Listed entries
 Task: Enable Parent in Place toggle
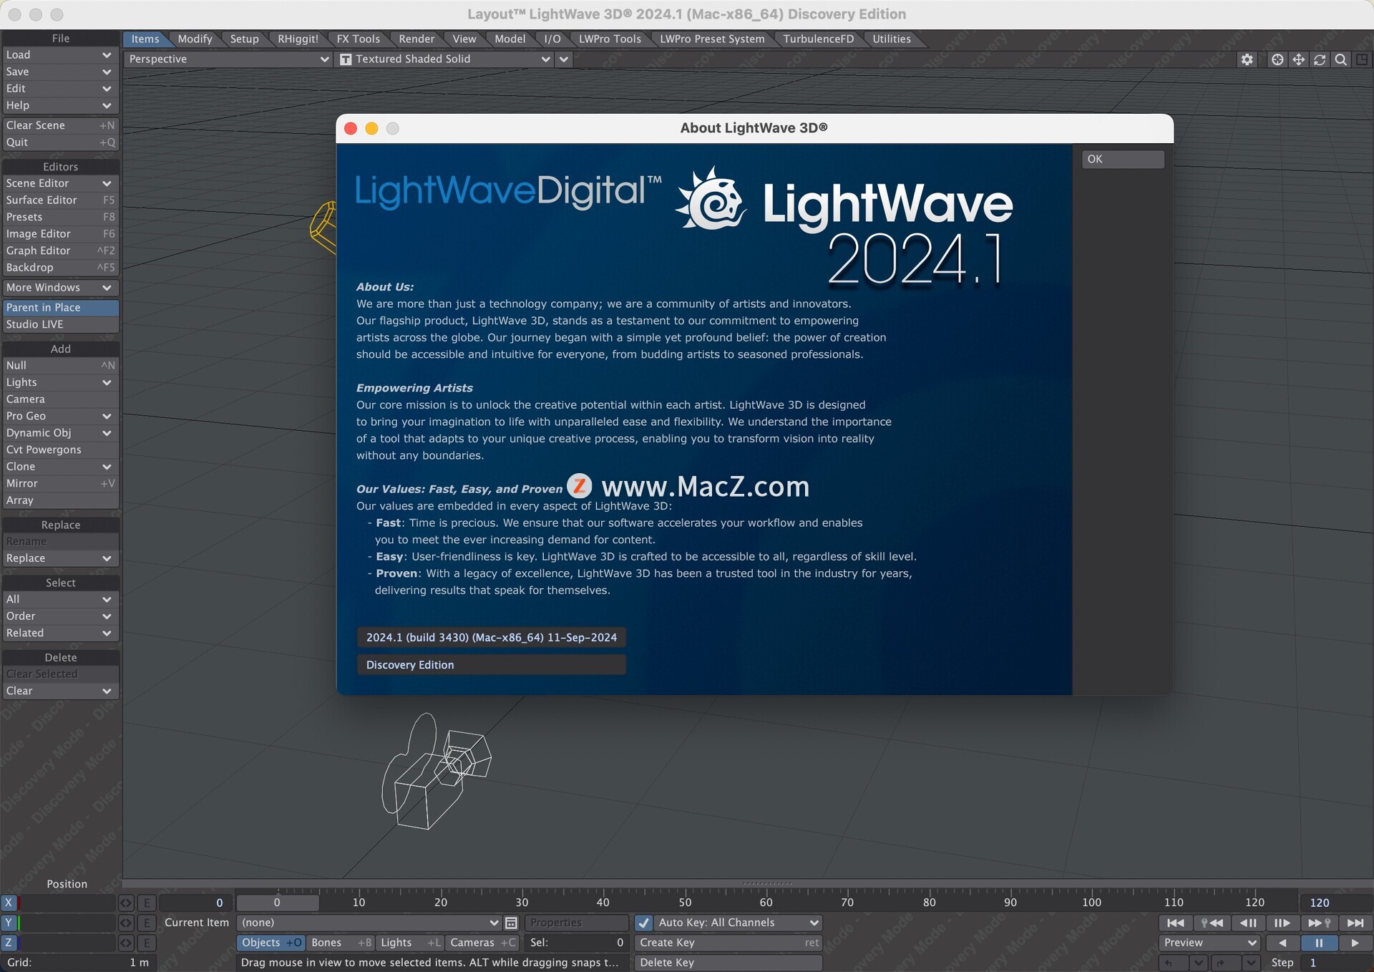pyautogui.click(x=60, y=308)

---

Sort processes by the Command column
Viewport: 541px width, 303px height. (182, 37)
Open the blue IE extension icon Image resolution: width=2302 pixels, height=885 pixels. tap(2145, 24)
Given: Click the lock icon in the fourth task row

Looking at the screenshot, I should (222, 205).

==

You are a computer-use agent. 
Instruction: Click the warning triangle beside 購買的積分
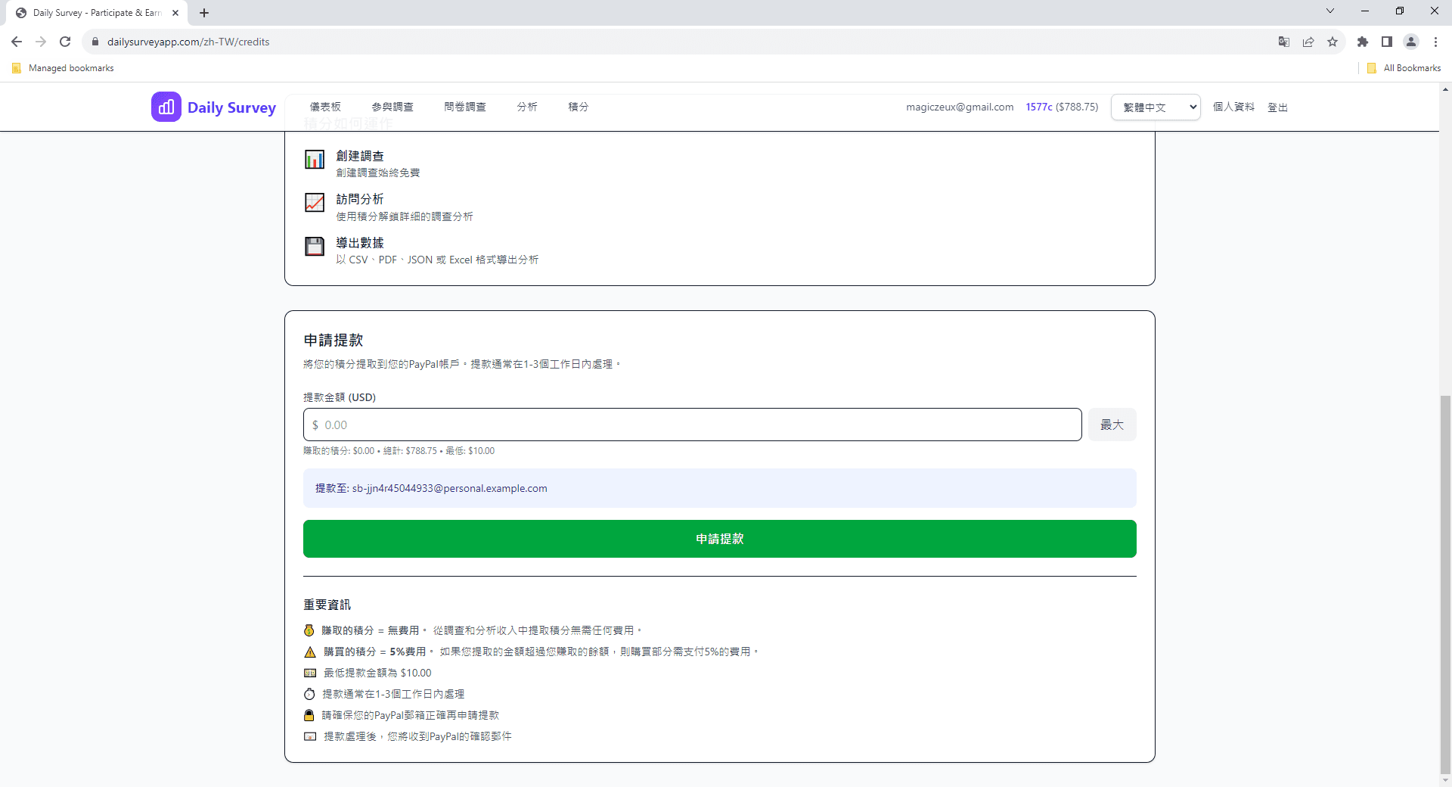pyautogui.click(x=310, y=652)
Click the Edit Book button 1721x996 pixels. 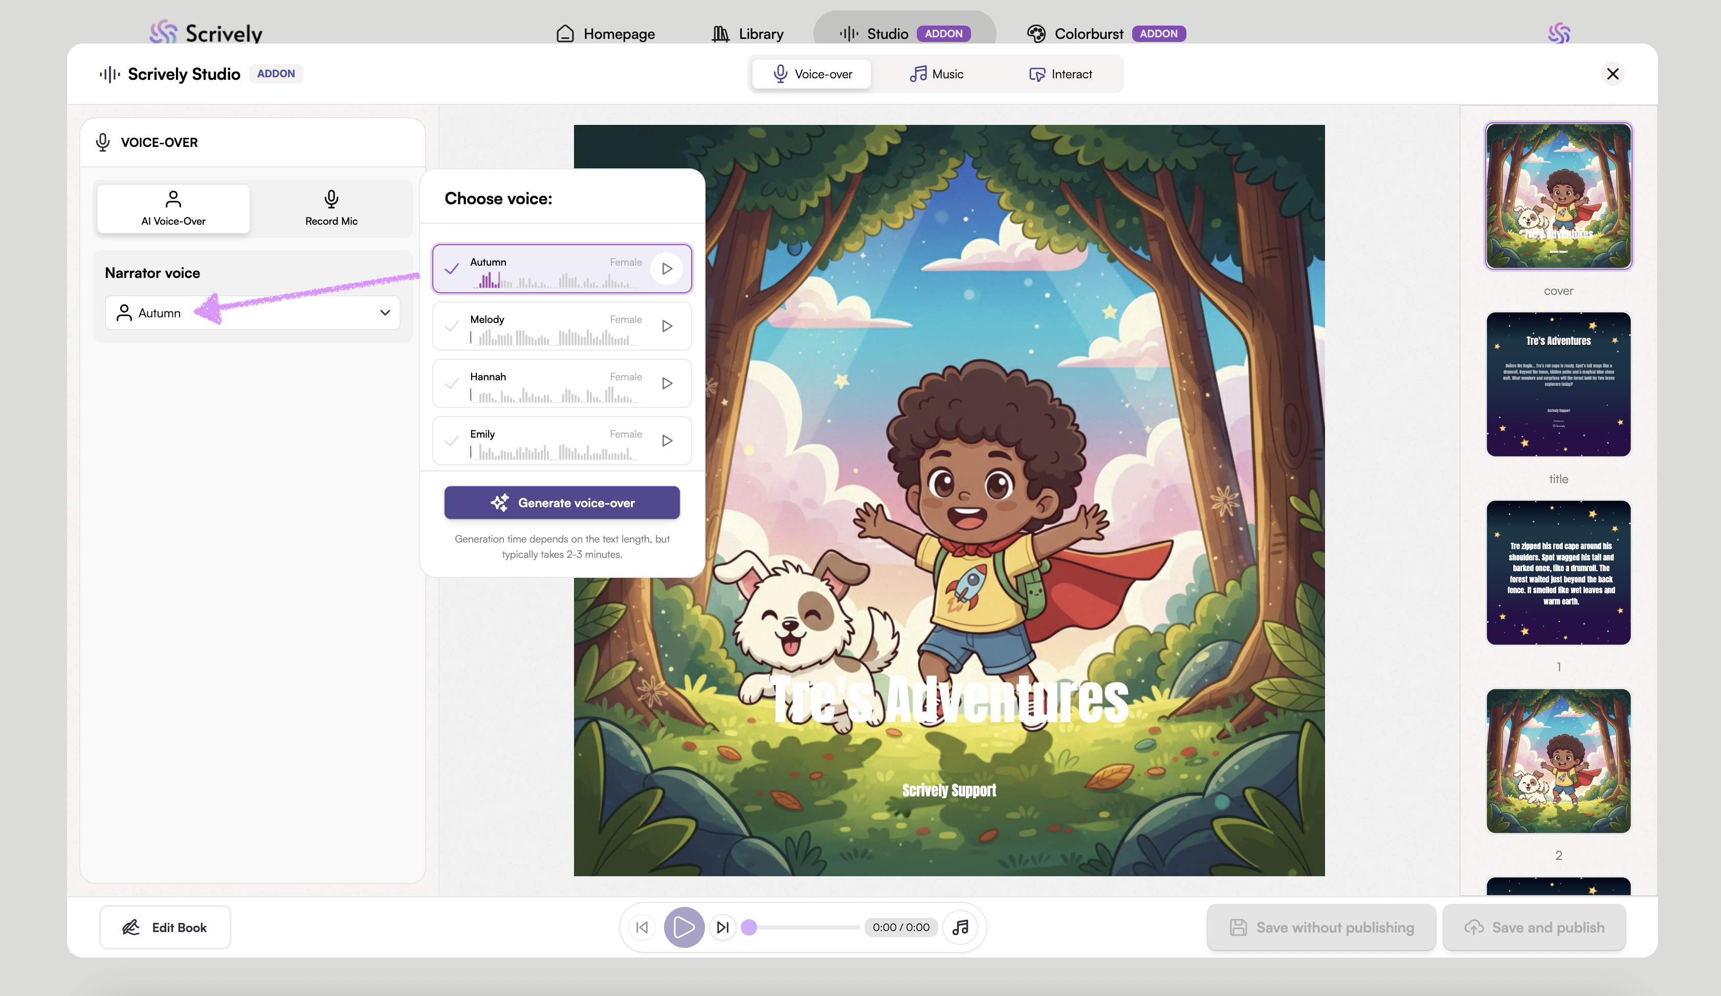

Task objective
Exactly as written above, retype the lines starting at the one holding "You are a computer-use agent." and ending at the one holding "Click the Edit Book button 1721x996 pixels.", both included, but not the pictures.

Answer area
You are a computer-use agent. 
Instruction: Click the warning triangle beside 購買的積分
pyautogui.click(x=310, y=652)
Click the Edit Book button 1721x996 pixels. 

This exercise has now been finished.